Wednesday 25 November 2009

Human regression and the 'lizard brain'

It is important to bear in mind that those who do regress to the point of being dominated by 'lizard brain" are no longer, functionally, human. We tend to think of regression as a linear system containing elements of continuity. We might imagine a general movement in psychological development from simplistic thinking to modes of thinking that are more complex. In reality, human development has two major stages:

1. the stage --called pre-Oedipal in psychoanalytical literature -- in which we are dominated by the lizard brain.

2. the later stage of development where ego has the executive power over the mind (that is, in a relatively healthy, 'normal' individual).

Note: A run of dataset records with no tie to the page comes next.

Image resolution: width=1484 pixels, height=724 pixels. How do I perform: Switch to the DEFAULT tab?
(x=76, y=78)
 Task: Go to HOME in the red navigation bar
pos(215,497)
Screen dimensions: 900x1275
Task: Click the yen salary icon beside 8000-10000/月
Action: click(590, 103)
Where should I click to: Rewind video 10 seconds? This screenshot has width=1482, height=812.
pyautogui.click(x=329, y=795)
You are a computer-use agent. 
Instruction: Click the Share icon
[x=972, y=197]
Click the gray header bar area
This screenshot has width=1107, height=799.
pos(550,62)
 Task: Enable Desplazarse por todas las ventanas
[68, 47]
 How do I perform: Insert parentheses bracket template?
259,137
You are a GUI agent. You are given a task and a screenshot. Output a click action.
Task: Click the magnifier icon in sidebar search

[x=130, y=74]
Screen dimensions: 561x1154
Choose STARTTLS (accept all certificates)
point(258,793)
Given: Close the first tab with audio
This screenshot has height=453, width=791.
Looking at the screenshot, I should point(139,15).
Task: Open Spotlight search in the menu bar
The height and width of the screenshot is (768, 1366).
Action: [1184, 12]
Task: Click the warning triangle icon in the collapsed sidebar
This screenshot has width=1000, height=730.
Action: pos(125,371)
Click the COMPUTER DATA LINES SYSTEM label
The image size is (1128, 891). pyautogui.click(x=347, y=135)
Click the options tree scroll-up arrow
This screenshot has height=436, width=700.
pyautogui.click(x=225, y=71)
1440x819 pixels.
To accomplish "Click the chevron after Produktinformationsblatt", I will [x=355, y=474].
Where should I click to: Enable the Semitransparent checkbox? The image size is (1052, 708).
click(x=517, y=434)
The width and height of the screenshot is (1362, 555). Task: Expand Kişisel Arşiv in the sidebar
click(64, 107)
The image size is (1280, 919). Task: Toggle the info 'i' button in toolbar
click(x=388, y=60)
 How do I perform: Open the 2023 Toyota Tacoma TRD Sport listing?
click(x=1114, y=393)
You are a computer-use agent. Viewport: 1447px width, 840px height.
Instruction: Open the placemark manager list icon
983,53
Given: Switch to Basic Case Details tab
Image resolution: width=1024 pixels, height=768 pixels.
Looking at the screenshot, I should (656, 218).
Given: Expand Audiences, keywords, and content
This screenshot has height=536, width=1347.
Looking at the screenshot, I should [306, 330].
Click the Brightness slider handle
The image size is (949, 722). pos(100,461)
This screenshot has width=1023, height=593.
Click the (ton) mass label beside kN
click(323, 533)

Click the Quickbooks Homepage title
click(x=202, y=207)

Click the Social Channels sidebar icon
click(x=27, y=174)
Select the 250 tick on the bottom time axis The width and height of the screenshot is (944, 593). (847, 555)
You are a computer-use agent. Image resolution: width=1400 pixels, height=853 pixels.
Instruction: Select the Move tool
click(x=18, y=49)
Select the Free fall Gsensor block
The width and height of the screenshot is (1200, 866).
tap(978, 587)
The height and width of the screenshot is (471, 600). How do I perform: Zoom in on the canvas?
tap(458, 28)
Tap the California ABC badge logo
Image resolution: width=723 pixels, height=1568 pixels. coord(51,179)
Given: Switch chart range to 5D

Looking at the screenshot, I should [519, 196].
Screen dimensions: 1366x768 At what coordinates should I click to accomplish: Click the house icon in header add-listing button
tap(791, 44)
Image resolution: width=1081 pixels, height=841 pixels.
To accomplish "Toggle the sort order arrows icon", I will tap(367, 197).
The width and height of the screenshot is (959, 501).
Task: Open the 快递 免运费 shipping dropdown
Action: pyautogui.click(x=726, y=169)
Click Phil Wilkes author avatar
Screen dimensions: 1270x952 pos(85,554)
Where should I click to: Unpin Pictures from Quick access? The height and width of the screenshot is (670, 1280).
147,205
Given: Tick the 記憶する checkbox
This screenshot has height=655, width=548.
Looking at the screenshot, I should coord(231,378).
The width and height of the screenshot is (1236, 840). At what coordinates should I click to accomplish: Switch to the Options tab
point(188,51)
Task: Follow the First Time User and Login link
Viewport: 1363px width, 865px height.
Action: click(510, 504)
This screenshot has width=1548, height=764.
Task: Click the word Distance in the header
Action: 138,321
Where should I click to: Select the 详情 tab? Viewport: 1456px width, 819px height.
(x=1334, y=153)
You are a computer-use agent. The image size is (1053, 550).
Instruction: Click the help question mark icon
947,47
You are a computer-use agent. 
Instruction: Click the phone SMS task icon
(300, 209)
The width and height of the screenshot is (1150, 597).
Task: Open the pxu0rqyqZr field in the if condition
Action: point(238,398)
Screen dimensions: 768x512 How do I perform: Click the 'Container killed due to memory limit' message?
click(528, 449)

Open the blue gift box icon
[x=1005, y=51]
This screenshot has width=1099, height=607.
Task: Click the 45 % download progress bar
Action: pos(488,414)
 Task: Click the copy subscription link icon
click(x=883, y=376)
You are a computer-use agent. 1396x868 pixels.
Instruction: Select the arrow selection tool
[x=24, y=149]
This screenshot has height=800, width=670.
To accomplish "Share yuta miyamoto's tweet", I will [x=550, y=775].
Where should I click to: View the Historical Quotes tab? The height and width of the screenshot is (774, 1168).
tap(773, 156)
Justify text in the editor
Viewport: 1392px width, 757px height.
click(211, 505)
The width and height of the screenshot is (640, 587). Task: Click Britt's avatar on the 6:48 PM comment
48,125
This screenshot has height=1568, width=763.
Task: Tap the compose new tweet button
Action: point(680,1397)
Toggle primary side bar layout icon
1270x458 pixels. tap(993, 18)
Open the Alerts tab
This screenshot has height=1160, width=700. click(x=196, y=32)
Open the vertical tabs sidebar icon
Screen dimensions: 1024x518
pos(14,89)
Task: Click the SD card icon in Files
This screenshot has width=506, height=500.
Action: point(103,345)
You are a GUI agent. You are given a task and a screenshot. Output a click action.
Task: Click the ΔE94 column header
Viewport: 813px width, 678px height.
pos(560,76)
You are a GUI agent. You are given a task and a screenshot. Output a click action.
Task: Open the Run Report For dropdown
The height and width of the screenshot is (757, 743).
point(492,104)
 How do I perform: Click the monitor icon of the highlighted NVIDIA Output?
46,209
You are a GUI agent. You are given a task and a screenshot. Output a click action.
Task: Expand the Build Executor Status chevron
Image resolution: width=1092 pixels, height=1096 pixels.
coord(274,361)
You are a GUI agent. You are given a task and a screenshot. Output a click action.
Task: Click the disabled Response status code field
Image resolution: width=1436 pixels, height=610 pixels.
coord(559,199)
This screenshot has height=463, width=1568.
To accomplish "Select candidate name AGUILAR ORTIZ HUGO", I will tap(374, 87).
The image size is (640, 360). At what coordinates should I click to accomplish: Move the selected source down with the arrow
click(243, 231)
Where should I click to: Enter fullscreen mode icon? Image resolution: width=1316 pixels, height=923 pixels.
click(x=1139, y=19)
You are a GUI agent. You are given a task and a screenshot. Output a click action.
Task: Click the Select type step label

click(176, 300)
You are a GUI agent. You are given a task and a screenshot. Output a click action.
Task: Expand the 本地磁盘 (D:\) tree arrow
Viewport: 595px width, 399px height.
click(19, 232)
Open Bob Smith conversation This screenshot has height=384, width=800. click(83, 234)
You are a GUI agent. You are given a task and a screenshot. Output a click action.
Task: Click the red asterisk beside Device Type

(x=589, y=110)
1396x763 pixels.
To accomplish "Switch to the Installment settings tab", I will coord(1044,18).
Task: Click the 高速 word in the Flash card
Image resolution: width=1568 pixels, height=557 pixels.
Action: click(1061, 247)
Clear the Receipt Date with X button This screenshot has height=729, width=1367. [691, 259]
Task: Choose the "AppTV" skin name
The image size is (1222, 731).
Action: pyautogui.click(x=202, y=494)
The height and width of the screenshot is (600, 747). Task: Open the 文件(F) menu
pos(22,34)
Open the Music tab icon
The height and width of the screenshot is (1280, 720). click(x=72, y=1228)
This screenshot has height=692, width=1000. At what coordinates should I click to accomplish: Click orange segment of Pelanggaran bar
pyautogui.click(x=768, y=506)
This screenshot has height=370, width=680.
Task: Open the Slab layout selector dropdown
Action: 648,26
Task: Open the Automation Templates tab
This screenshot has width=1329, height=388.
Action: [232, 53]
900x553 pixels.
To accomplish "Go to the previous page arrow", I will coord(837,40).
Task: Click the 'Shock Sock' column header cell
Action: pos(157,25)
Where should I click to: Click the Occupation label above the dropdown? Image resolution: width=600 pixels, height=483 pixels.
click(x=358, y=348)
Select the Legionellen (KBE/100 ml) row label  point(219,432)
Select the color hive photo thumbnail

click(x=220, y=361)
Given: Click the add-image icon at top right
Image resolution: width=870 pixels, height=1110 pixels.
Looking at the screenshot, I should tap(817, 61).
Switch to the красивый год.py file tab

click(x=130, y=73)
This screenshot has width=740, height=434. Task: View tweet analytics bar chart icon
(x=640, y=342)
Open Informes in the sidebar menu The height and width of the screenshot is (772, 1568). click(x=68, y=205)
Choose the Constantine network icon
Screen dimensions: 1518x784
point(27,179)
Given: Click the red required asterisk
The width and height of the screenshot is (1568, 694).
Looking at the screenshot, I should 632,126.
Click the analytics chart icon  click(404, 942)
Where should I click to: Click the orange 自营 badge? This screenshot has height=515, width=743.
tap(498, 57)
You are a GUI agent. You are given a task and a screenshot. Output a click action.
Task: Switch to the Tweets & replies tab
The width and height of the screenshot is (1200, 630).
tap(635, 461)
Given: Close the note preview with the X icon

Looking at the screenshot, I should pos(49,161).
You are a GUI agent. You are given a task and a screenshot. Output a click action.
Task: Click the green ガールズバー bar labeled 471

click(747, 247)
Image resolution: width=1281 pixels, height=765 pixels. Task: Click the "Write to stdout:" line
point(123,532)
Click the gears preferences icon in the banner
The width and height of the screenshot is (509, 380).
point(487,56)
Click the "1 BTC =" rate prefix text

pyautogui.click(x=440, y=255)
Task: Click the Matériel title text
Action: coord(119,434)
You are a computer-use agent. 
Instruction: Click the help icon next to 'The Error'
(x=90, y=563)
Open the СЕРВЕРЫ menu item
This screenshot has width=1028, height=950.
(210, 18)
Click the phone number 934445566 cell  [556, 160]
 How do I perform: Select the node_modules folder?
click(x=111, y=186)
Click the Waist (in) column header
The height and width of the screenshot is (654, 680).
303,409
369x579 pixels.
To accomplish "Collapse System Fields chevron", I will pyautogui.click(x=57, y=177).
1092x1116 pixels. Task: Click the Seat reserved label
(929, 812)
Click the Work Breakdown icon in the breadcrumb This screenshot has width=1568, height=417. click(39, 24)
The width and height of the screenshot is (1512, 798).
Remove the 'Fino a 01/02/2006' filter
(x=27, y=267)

(This pattern of development refers to the normal human who has not undergone shamanistic experience and transformation. In the case of the shaman, the need they feel is to balance the two sides of the psyche, represented above, so that neither side particularly dominates, but both are able to communicate, in harmony. A fully shamanised individual will have cognitive and emotional access to their lizard brain, but will not be dominated by it. That state of being is difficult to achieve -- and often difficult enough to maintain. Conversely, in the case of a 'normal' individual, being dominated by the lizard brain is always a risk, when that happens, it inevitably has a destructive outcome for such individuals.)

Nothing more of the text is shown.